The development became legally binding on October 1, 2025, following approvals from the National Company Law Tribunal (NCLT), Mumbai Bench, under Sections 230–232 of the Companies Act, 2013. The company confirmed the update in its filing with the BSE and NSE, dated October 30, 2025.

Two Separate Entities, Two Distinct Identities

  • The existing Tata Motors Limited (TML) has been renamed Tata Motors Passenger Vehicles Limited (TMPVL), housing the passenger vehicle business, including Tata’s EV operations and Jaguar Land Rover (JLR).

  • The demerged TML Commercial Vehicles Limited has been renamed Tata Motors Limited, as per the fresh Certificate of Incorporation issued by the Registrar of Companies (ROC) on October 29, 2025.

Record Date and Listing Timeline

The company has fixed October 14, 2025, as the record date to determine shareholders eligible for allotment in the new CV entity. Following completion of regulatory formalities, the new Tata Motors Limited (CV business) is expected to be listed by early November 2025.

1:1 Share Swap Ratio

Under the approved demerger scheme, the split follows a 1:1 share swap ratio.
For every one share of Tata Motors held on the record date, investors will automatically receive one share in the new CV entity.

Investors are not required to take any action — the shares will be credited directly to their demat accounts upon completion of the listing process.

Impact on Shareholders

Post-demerger, investors’ portfolios will reflect two independently traded stocks:

  • Tata Motors Passenger Vehicles Ltd (TMPVL) – representing the PV, EV, and JLR businesses.

  • Tata Motors Ltd (TML) – representing the standalone CV operations.

For instance, if an investor holds 50 shares of Tata Motors as of the record date, they will continue to hold 50 shares of TMPVL and will receive 50 shares of the new TML.

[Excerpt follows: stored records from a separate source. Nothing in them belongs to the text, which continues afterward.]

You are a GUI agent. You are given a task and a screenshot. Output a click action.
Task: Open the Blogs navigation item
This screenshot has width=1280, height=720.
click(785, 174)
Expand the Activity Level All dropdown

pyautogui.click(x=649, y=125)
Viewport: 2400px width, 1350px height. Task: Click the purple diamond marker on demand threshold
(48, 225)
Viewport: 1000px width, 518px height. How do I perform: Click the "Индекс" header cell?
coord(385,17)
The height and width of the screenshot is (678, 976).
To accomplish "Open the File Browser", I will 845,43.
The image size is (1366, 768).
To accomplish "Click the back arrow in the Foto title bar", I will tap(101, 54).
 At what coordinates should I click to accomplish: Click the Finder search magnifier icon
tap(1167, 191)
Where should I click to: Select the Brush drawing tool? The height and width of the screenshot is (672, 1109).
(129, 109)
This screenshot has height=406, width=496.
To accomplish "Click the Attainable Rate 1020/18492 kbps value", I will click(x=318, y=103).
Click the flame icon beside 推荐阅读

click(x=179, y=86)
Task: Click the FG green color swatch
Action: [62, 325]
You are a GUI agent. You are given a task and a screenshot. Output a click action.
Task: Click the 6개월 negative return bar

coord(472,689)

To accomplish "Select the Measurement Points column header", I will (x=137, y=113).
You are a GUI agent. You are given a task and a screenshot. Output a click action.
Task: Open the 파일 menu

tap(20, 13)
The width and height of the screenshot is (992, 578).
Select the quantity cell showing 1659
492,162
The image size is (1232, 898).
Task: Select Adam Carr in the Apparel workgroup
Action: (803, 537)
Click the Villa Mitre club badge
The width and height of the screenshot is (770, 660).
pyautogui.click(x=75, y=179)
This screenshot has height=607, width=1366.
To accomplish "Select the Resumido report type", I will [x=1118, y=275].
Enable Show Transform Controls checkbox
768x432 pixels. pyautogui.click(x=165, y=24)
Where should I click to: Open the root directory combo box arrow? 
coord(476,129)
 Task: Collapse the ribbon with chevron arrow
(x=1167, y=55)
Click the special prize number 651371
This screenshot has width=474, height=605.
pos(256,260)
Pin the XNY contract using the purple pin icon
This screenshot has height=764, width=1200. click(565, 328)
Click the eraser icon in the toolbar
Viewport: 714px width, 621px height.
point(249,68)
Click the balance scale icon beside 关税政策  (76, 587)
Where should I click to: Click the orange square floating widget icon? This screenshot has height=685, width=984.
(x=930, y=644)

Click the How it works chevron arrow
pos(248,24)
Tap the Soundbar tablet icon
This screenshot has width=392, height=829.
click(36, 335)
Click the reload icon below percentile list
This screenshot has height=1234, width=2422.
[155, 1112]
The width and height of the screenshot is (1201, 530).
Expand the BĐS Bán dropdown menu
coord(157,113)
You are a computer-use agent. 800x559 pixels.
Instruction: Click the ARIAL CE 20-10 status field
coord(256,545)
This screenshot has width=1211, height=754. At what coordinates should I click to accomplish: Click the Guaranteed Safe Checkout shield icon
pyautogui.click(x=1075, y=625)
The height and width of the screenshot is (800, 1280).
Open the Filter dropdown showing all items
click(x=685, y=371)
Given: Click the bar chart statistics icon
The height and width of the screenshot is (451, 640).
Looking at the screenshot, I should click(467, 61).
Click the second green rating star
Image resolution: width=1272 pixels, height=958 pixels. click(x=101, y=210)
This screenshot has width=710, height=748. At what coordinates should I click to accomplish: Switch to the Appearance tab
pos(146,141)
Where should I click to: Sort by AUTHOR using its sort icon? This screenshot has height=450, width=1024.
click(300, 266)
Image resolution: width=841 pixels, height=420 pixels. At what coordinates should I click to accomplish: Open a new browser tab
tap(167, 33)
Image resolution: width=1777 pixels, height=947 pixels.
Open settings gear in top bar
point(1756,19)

The restructuring aims to unlock shareholder value, enhance strategic focus, and ensure efficient capital allocation across the two verticals. By establishing distinct management and financial frameworks, Tata Motors expects each business to pursue tailored growth opportunities—PV through technology, electrification, and global synergies, and CV through innovation, scale, and domestic market leadership.

In its October 30 filing, Tata Motors Passenger Vehicles Ltd (formerly Tata Motors Ltd) confirmed the name change of its subsidiary and enclosed the ROC’s Certificate of Incorporation, signed digitally by the Registrar on October 29, 2025.

With the demerger now complete, analysts expect clearer valuation benchmarks for both businesses. TMPVL will focus on its expanding passenger and electric vehicle portfolio—supported by Tata’s leadership in India’s EV transition—while the new Tata Motors Limited will leverage its position as India’s largest commercial vehicle manufacturer to strengthen operational and export performance.

The dual-listing structure is anticipated to enhance transparency, investor visibility, and strategic independence across both verticals—marking a new chapter for one of India’s most storied automotive brands.